The counties of Southwest Florida have used different plans for their vaccine rollouts. So far, Lee County has instituted a first come, first served setup, Charlotte County an appointment-based system.
Charlotte’s website had issues with crashing, while Lee’s lack of appointments led to long lines and overnight arrivals. The majority of people spoken to by WINK News seem to prefer the appointments.
The large crowds seen at Lee County vaccination sites deterred many people. In Bonita Springs, the mood went from concerned to frustrated; there was pushing and shoving that forced Lee County Sheriff’s deputies to intervene. A lot of those people stood in line overnight, for hours.
In Charlotte County, though, where everyone waited in their cars, people were seen clapping after they got vaccinated, praising the Florida Department of Health in Charlotte County for its organization. The line was limited to a little over 200 people, those who didn’t have appointments were turned away.
“This was a piece of cake—whoever thought this up did a good job!” said Vito Verni of Estero, who went with his wife, Janet. “Very smooth, very efficient, very well thought out. And it was a breeze! It was a simple situation, you don’t even feel the vaccine going in.”

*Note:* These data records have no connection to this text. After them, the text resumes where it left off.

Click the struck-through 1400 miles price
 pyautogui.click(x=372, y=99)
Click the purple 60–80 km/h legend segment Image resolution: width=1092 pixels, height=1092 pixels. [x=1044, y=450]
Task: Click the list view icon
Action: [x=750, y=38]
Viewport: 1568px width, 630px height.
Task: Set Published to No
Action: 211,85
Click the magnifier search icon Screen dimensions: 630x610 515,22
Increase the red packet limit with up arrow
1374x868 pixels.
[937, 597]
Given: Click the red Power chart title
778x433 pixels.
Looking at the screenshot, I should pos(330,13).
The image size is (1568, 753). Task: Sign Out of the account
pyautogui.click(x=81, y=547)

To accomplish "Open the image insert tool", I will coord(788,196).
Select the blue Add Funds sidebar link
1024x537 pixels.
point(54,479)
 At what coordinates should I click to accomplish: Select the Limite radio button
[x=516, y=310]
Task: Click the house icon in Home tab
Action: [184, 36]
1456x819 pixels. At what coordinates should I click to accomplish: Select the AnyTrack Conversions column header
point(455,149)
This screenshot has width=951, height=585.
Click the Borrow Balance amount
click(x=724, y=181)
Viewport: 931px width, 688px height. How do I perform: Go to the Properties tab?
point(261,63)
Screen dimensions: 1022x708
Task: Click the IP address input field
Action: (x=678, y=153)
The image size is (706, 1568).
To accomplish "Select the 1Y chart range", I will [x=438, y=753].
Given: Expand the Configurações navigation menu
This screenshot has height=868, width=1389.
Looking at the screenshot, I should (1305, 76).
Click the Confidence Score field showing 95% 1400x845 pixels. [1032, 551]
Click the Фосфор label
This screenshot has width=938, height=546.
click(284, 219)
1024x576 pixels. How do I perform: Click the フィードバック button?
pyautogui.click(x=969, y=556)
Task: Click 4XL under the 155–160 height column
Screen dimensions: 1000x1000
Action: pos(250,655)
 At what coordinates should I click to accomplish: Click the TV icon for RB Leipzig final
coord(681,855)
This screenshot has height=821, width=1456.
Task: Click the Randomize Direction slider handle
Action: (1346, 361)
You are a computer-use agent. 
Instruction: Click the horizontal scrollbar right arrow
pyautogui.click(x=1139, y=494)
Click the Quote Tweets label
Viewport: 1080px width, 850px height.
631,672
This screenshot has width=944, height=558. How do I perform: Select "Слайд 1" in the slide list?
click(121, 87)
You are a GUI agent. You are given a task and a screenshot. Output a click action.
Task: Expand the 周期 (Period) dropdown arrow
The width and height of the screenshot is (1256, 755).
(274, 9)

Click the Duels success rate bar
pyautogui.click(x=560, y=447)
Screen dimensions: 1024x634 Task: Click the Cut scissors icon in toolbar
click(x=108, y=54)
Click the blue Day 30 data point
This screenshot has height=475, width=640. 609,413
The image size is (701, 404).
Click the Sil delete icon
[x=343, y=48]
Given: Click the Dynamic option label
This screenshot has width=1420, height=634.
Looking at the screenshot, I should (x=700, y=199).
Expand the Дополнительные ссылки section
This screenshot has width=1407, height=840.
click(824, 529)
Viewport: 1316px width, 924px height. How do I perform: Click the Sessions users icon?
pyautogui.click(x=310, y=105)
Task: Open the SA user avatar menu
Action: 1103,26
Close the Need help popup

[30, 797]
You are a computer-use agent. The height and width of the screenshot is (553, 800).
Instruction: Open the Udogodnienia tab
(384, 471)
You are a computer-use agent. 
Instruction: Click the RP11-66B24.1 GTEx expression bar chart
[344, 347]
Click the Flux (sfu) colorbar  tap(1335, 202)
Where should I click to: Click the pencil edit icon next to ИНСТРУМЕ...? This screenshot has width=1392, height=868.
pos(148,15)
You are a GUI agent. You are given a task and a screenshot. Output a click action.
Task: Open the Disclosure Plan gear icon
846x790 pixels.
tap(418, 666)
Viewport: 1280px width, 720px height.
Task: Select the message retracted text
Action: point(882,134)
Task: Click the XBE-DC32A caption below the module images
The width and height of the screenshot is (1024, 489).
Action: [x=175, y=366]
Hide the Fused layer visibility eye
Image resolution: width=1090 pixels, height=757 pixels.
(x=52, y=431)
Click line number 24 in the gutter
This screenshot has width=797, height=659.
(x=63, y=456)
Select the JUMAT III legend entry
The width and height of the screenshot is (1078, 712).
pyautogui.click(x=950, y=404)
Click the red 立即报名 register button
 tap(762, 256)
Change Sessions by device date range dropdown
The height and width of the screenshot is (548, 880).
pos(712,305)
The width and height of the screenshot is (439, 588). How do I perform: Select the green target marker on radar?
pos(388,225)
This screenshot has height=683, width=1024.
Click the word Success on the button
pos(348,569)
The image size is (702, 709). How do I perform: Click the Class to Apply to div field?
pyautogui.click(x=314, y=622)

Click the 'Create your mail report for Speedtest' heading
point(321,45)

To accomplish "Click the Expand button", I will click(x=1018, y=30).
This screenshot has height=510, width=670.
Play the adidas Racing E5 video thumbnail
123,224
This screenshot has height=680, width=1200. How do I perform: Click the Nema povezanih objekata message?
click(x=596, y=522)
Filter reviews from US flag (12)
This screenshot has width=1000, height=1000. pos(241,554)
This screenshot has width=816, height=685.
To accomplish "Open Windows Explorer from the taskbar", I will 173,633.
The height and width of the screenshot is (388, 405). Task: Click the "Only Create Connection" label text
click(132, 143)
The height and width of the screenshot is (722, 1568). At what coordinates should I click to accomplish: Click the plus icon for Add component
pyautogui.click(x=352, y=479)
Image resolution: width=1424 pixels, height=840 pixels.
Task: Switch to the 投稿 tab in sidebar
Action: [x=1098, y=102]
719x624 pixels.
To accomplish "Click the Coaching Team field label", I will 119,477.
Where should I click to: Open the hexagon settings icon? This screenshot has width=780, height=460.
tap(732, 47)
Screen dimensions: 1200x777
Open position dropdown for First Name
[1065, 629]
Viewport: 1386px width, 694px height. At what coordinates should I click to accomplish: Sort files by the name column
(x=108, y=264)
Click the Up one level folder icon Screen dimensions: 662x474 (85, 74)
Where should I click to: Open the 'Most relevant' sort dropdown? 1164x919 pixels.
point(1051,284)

The FDOH-Charlotte says its approach was a no-brainer.
“We’re the second-oldest community in the state,” said Joseph Pepe, director of the FDOH-Charlotte. “That’s just not conducive for them to be standing in line, we learned that from when we were testing. So we wanted to make sure that we were protecting those folks.”
While Pepe says there are no plans to alter the county’s appointment system, he would like to be able to reach more people in a day.
“I would love to vaccinate more people,” Pepe said. “If we get more supply, we will definitely open up more channels so that we can vaccinate more people at one time.”